Charles è a favore di metodi alternativi ai fertilizzanti sintetici, come l’uso di piante azotofissatrici e il riciclaggio di rifiuti organici per produrre compost o digestato.
“È vero che con il biologico si produce di meno, ma l’agricoltura tradizionale non sta forse producendo troppo, se teniamo in considerazione il suolo, l’ambiente e il pianeta a nostra disposizione?” chiede Charles.
Una questione di soldi
Alla fine, sarà il sostegno finanziario a determinare il successo o meno dell’agricoltura senza pesticidi. Il raccolto che si ricava da questo tipo di coltivazione infatti potrà anche essere superiore al biologico, ma rimane decisamente inferiore rispetto all’agricoltura convenzionale, quando gli agricoltori usano tutti gli strumenti a loro disposizione – pesticidi inclusi. Ad esempio, alcuni studi condotti tra il 2019 e il 2021 indicano che solitamente si ricavano 7,5 tonnellate di frumento per ettaro, contro le 6,5 tonnellate nelle coltivazioni senza pesticidi e non biologiche. Gli agricoltori interessati alla transizione dovrebbero sostenere in anticipo la spesa dei macchinari per il diserbo, oltre che trattare il campo più spesso, assumere più personale e infine spendere di più in benzina per i macchinari.
“Se non usare pesticidi fosse profittevole gli agricoltori lo starebbero già facendo”, afferma Finger, che ha da poco pubblicatoCollegamento esterno sulla rivista Nature un’analisi delle iniziative europee su questo metodo agricolo. “Il supporto da parte dell’industria e del governo è necessario per far sì che ci sia un impegno a lungo termine volto a cambiare il sistema produttivo. Il mark up sul prezzo e i pagamenti diretti da parte del governo danno agli agricoltori la sicurezza necessaria per compiere la transizione”.

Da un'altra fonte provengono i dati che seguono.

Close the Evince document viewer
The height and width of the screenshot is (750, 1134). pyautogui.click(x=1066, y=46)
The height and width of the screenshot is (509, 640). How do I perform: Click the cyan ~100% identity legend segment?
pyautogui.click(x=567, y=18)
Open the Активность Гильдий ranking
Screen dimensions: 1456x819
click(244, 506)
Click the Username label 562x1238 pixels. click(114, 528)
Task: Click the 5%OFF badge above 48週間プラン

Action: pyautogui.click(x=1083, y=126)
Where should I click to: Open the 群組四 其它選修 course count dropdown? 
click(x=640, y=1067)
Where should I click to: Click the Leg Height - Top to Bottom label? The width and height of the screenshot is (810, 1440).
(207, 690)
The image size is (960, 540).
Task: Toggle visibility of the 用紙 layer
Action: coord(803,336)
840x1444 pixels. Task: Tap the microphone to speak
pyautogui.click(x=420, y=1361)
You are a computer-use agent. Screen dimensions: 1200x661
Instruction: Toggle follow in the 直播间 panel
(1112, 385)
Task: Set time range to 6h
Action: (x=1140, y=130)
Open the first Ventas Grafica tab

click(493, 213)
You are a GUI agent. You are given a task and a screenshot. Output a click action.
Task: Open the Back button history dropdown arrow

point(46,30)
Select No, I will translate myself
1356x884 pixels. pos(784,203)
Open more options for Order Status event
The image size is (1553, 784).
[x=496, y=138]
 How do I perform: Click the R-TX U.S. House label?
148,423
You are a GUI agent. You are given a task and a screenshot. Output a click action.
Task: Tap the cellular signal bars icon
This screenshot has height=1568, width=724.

Anche il governo tedesco nel 2023 ha cominciato a rimborsare i coltivatori che rinunciano ai pesticidi sintetici, come in Svizzera. Inoltre, sono sorte iniziative private più piccole come la cooperativa dei cereali KraichgauKorn a Baden Württemberg, in Germania, mentre a Brittany, in Francia, alcune cooperative hanno lanciato un’etichetta “senza pesticidi” per i pomodori.
L’interesse per queste iniziative volontarie “di compromesso” sta crescendo in Europa. Tuttavia, le proteste degli agricoltori all’inizio dell’anno hanno fatto sì che venisse abbandonata la proposta del Green Deal dell’UE di dimezzare l’uso di pesticidi entro il 2030, dimostrando che un divieto imposto dall’alto difficilmente funzionerà.
“Un’opzione è cominciare rimuovendo solo i fertilizzanti o solo i pesticidi, a seconda del contesto, per poi guardare al sistema nel suo insieme in un secondo momento. Potrebbe essere una fase di transizione accettabile nell’attuale clima politico”, afferma l’esperto di agricoltura biologica Charles.